Beginning with the line where "de Machinezaal van 1250kg" appears, retype every remaining line of the data below, both the first and last included.

[[ Information supplied, beginning ]]

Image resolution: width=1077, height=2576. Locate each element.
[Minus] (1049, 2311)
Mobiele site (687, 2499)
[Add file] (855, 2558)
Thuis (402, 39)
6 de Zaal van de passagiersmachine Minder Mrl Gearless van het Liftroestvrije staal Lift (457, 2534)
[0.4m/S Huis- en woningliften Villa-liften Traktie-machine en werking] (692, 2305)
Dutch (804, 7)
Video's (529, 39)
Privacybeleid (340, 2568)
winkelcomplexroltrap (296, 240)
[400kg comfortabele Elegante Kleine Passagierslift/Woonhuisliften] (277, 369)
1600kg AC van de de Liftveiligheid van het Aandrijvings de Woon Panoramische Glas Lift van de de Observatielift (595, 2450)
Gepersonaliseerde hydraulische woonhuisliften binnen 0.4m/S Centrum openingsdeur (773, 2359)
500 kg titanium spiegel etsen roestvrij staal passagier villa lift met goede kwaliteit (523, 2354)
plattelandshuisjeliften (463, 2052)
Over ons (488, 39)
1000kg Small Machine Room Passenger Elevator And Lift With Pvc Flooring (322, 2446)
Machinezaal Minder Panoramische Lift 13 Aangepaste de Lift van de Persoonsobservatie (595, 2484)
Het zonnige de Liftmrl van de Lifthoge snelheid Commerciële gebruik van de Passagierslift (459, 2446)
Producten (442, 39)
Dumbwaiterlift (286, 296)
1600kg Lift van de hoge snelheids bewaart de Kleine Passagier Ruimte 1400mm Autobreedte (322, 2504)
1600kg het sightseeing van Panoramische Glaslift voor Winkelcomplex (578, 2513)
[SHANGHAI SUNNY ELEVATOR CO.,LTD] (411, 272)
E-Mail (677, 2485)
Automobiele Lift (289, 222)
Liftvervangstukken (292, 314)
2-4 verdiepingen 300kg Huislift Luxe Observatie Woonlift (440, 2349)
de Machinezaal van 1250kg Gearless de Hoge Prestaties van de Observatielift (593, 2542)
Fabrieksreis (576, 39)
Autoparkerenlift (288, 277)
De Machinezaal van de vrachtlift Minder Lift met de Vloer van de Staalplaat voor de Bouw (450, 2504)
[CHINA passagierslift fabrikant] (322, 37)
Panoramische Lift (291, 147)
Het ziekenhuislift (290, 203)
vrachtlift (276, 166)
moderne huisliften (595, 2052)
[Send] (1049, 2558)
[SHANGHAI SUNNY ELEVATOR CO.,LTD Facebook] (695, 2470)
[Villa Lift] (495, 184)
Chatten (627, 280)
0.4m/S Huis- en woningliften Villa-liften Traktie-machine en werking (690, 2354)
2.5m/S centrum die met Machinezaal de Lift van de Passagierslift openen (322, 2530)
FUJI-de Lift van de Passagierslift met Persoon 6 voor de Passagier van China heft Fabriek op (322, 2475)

[[ Information supplied, end ]]

> _Reply_
de Machinezaal van 1250kg Gearless de Hoge Prestaties van de Observatielift (593, 2542)
Fabrieksreis (576, 39)
Autoparkerenlift (288, 277)
De Machinezaal van de vrachtlift Minder Lift met de Vloer van de Staalplaat voor de Bouw (450, 2504)
[CHINA passagierslift fabrikant] (322, 37)
Panoramische Lift (291, 147)
Het ziekenhuislift (290, 203)
vrachtlift (276, 166)
moderne huisliften (595, 2052)
[Send] (1049, 2558)
[SHANGHAI SUNNY ELEVATOR CO.,LTD Facebook] (695, 2470)
[Villa Lift] (495, 184)
Chatten (627, 280)
0.4m/S Huis- en woningliften Villa-liften Traktie-machine en werking (690, 2354)
2.5m/S centrum die met Machinezaal de Lift van de Passagierslift openen (322, 2530)
FUJI-de Lift van de Passagierslift met Persoon 6 voor de Passagier van China heft Fabriek op (322, 2475)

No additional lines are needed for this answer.